Zübeyde Ana’mız

Baha Akıner Zübeyde hanımı yazdı

Her anne en kıymetli, en özeldir de; bugün Türk milletinin annesi doğdu dostlar. Ebedi ve tek Başkomutanımız Mustafa Kemâl ATATÜRK'ÜN annesi Zübeyde Ana'mız, 166 yaşında...

Yılının ne önemi var? Hâlâ yüreğimizde yaşıyor ve sonsuza kadar yaşayacak…

26 Eylül 1857'de, Selânik - Lankaza'da doğar. Osmanlı devrinde; 2. Mehmed zamanında, Karaman'dan Rumeli’ye göçen ve Selânik yakınlarındaki Langaza’da toprak işleri ile uğraşan, Yörük Türkmenlerinden, Hacı Sofu ailesindendir...

Babası Sofuzade Feyzullah Ağa, annesi Molla Hanım olarak anılan Ayşe Hanım’dır. Döneminde kadınların okula gitmesi yaygın olmadığı için; okuryazar oluşu nedeniyle, kendisi de “Zübeyde Molla” olarak anılırdı...

***

Ali Rıza Bey, Selânik'te Gümrük Muhafaza memuruydu. Saygın ve yakışıklıydı. Evliliği hep ertelemişti. Sarışın, mavi gözlü bir kadınla evlenmeyi düşlüyordu…

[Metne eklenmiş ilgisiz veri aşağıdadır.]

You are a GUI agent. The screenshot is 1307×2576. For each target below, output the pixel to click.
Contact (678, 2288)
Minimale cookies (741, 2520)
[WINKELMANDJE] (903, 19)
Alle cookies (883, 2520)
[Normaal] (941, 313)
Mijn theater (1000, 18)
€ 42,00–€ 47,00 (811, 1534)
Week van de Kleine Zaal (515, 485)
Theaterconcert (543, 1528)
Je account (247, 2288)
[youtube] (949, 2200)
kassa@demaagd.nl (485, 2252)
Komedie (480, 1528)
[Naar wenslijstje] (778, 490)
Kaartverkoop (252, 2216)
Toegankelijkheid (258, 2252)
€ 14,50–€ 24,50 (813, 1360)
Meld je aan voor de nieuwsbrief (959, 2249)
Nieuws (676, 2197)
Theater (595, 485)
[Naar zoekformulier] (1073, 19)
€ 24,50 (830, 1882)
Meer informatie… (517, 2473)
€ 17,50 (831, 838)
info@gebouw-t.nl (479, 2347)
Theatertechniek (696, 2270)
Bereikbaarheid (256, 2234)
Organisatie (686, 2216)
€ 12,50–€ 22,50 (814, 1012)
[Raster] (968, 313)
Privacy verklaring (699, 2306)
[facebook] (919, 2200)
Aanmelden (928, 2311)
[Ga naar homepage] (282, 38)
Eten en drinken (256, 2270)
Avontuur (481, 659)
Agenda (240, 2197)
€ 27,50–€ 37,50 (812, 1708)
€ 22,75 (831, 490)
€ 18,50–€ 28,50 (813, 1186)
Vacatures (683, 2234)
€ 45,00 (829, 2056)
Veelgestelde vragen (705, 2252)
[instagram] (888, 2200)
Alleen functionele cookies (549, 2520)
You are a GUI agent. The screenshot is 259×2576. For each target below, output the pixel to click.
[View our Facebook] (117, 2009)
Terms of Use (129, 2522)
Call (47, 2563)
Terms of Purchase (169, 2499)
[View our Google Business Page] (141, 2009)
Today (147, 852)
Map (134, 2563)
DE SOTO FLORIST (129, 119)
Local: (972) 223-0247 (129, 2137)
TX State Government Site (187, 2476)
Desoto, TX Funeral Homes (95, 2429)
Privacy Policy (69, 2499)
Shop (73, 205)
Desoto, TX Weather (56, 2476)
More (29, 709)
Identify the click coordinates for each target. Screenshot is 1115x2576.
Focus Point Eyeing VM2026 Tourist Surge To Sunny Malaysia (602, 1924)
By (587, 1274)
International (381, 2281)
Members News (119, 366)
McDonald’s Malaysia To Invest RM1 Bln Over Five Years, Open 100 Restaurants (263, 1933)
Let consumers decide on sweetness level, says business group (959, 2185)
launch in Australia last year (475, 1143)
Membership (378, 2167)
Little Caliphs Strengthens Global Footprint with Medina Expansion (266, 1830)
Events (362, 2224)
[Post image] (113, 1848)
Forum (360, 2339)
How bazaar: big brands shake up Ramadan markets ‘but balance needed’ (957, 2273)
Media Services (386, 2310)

Rivayet odur ki: Ali Rıza Efendi; bir gün rüyasında aksakallı, nur yüzlü bir dede ve yanında sarışın bir kız gördü. Dede, kızı göstererek, "Bu senin kısmetindir!" diye müjde verip ortadan kayboldu. Ali Rıza Efendi; rüyasının etkisiyle, ablası Nimeti’nin kızı Hatice’ye gidip, "Bana evlenmek için sarışın bir kız bulun" dedi. O devirde adet olduğu üzere, görücüler sokağa düştü. Sonunda bir ağa kızı bulundu. Sarıgüllü Hacı Sofulardan, Feyzullah Ağa’nın kızı; kumrala çalan sarışın, beyaz tenli, güzel mi güzel, orta boylu, şirin mi şirin, mavi gözlü, dalgalı kıvırcık saçlı Zübeyde bulundu…

Kendisinden 20 yaş küçük, henüz 14'ünde, siyah saçlı, ama derin mavi gözlü Zübeyde'ye, görür görmez âşık oldu...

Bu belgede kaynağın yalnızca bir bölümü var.